The Four Statutory Defenses Employers can justify a pay difference under four defenses: a seniority system, a merit system, a system that measures earnings by quantity or quality of production, or any factor other than sex. The fourth defense is the broadest and the most litigated.
Does a Salary History Justify a Pay Gap? Fewer and fewer states allow it. California, New York, Washington, Colorado, and a growing list of others prohibit employers from relying on prior pay to set starting salary. The Ninth Circuit has also held that salary history alone is not a valid "factor other than sex" defense under federal law.
How Enforcement Works An employee can file an EPA claim directly in court without first going to the EEOC, which makes EPA claims faster than Title VII claims. The statute of limitations is two years for ordinary violations and three years for willful ones. Remedies include back pay, liquidated damages equal to the back pay, and attorney's fees.
The EEOC enforces the EPA alongside Title VII. Claims often get filed together.

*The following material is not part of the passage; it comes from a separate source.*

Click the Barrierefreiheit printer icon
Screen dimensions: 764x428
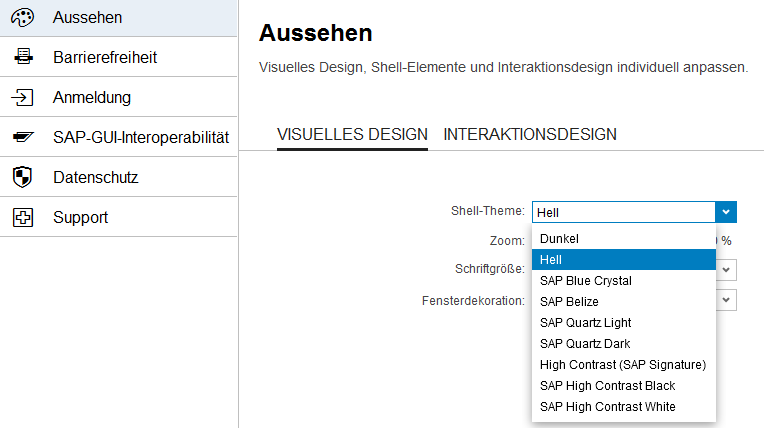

Review the EEOC's compensation discrimination guidance for the current enforcement stance.
Running an Equal Pay Act Audit That Holds Up Pull your compensation data annually and analyze it by gender within job groups of comparable work, not by job title. Use a regression to control for legitimate factors like experience, tenure, and location. Flag any unexplained gap above 5 percent for review.
Document the analysis and the corrective actions you take. When a gap reflects a historical practice you've since corrected, your documentation protects you from the argument that the gap was ongoing. Also pay attention to compa-ratio drift within pay bands, which is often where unintentional gaps start. Review compensation decisions at hire, promotion, and market adjustment. Those are the three moments that set up the next year's gap or close the previous one.